### DOCUMENT SEGMENT

◆ ◆ ◆ ◆ ◆

Padel scoring mostly follows tennis: points go 15, 30, 40 and game, sets are usually first to 6 games with a 2-game lead, and some formats use a deciding point at deuce. For a casual game, agree the deuce rule before you start. For a competition, use the organiser's rules.
Last updated: 22 June 2026. Scoring formats can vary by competition, so formal matches should be checked against the current event rules.
Padel scoring in 30 seconds
| Part of the score | What it means |
|---|---|
| Point | The sequence is 15, 30, 40, game. |
| Game | A pair usually needs 4 points and a 2-point lead, unless a deciding-point format is used. |
| Set | A pair usually wins a set by reaching 6 games with a 2-game lead. |
| Tie-break | Often used at 6-6, depending on the match format. |
| Match | Commonly best of 3 sets, but clubs and social sessions may shorten it. |
How points work
Padel uses the familiar tennis-style point names. The first point is 15, the second is 30, the third is 40 and the next point can win the game. If both pairs reach 40, the score is deuce.
The bit that causes confusion is what happens at deuce. There is not one universal answer for every club night, box league and tournament. Check the format before the first serve, because arguing it at 40-40 is a poor use of everyone's evening.
Deuce, advantage and golden point
In traditional advantage scoring, a pair must win 2 points in a row from deuce to win the game. Win the first point and you have advantage. Win the next and you take the game. Lose it and the score returns to deuce.
In golden point scoring, one deciding point is played at deuce. The receiving pair usually chooses which side receives, and whoever wins that rally wins the game. It is quick, tense and slightly brutal if your second serve has gone missing.
What is Star Point?
The International Padel Federation has also introduced the Star Point as an alternative scoring format. It sits between traditional advantage and pure golden point: deuce can continue for a limited number of advantage points, then a final deciding point is played if needed.
That does not mean every local match you play will use Star Point. Treat it as a competition-format detail, not something to assume at your first booking.
How sets work
A standard set is usually won by the first pair to 6 games, provided they lead by 2 games. If the set reaches 6-6, a tie-break is commonly used, but formats can vary. Social sessions may use timed matches, short sets or rotation formats to keep courts moving.
Simple example scoreline
- Pair A wins the first game: 1-0.
- Pair B wins the next 2 games: 1-2.

◆ ◆ ◆ ◆ ◆

### INFORMATION GIVEN
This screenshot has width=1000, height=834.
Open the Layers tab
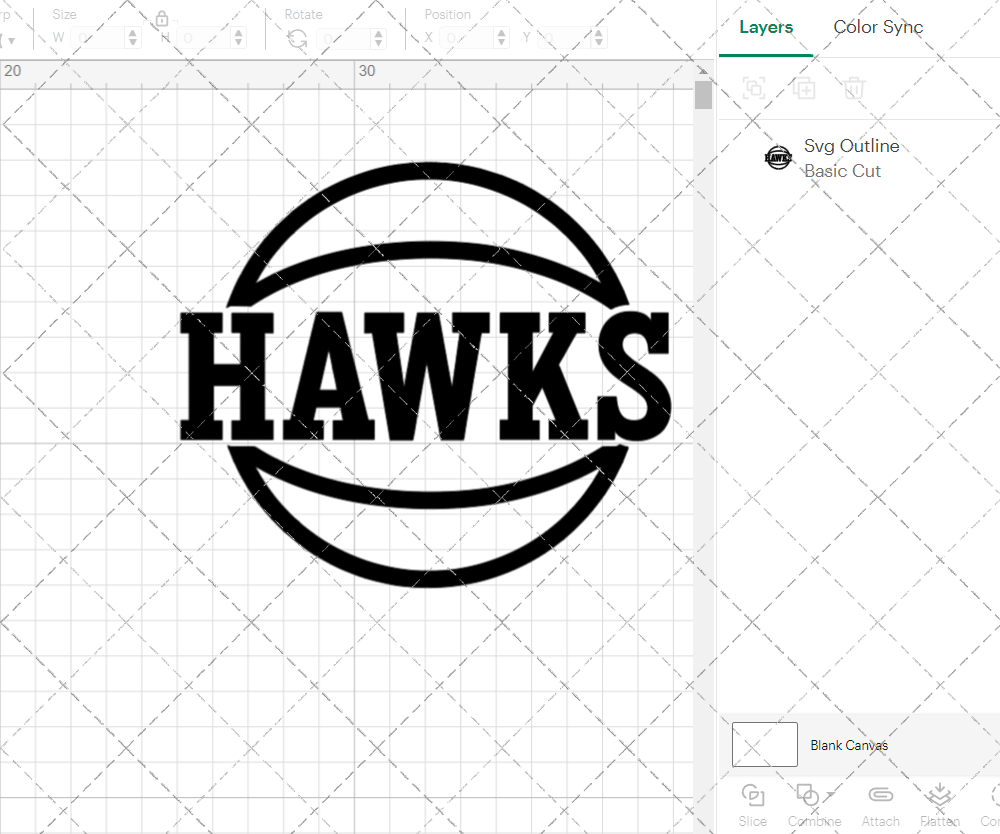(x=766, y=27)
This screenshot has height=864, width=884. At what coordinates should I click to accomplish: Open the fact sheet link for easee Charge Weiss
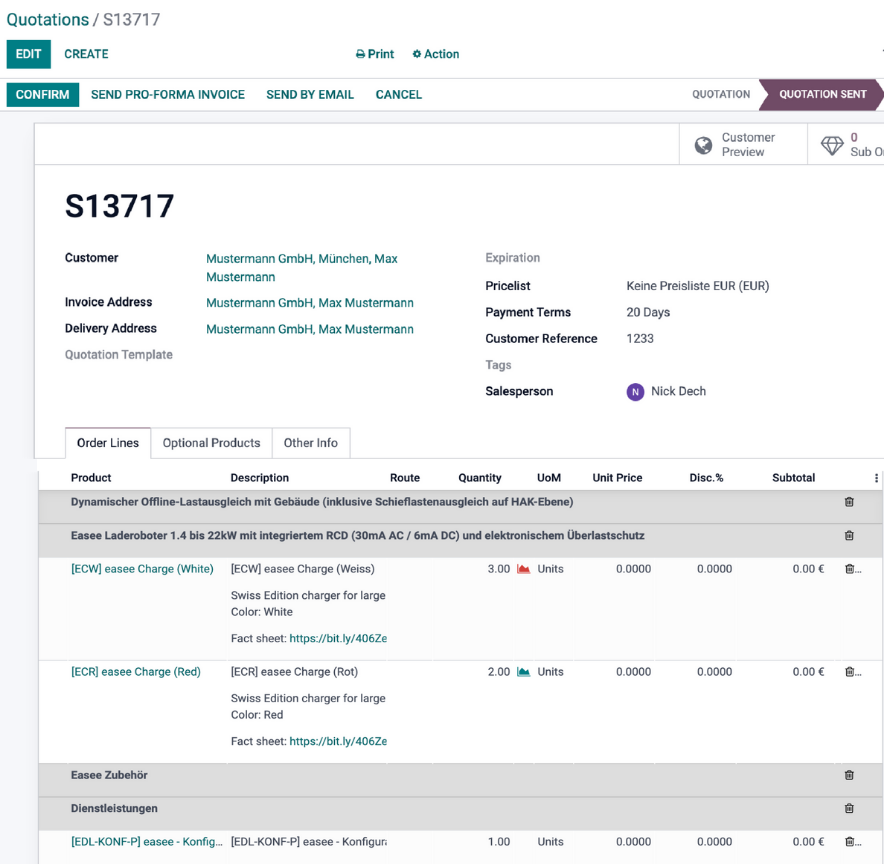337,638
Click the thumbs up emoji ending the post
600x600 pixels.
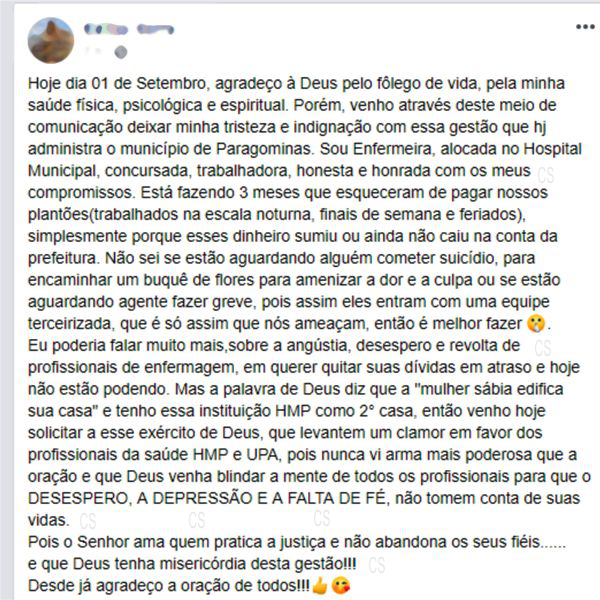pyautogui.click(x=320, y=585)
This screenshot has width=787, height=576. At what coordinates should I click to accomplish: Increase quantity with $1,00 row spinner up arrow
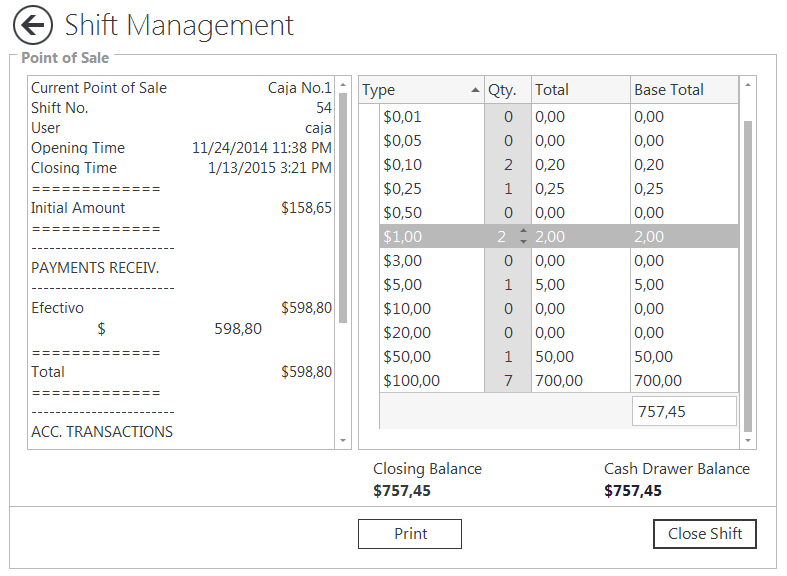click(523, 232)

◆ ◆ ◆ ◆ ◆

### DESCRIPTION OF THE TASK
Resume the padel scoring guide above, starting after its last line.

### RESULT FOR THIS TASK
- The set reaches 5-5: someone still needs a 2-game lead.
- If it reaches 6-6, the format decides whether you play a tie-break.
Beginner scoring mistakes
- Forgetting to agree whether deuce uses advantage, golden point or another format.
- Calling the server's score second rather than first.
- Mixing up games and points.
- Assuming every club session uses full tournament scoring.
- Changing the deuce rule halfway through a close game. Bold, but not ideal.
What should new players do?
Before your first point, ask 3 questions: are we playing advantage or golden point at deuce, what happens at 6-6, and are we playing full sets or a timed format? That is enough to avoid most scoring confusion.
If you are new to the game, keep the kit simple while you learn. Browse padel rackets for control and comfort, and add racket overgrips if grip feel is the issue.
FAQs
Does padel use tennis scoring?
Yes. Padel normally uses the tennis-style sequence of 15, 30, 40 and game.
What happens at deuce in padel?
It depends on the format. Some matches use advantage scoring, some use golden point, and some competitions may use another approved format.
What is golden point in padel?
Golden point is a deciding point at deuce. The pair that wins that single rally wins the game.
How many games are in a padel set?
A set is usually first to 6 games with a 2-game lead, although match formats can vary.
Do beginners need to know every scoring rule?
No. Learn points, games, sets and the deuce rule being used that day. That covers most beginner matches.
Sources and further reading
- LTA: official padel rules and scoring explained
- International Padel Federation: Rules of Padel
- International Padel Federation: Star Point explanation
Sources checked 22 June 2026.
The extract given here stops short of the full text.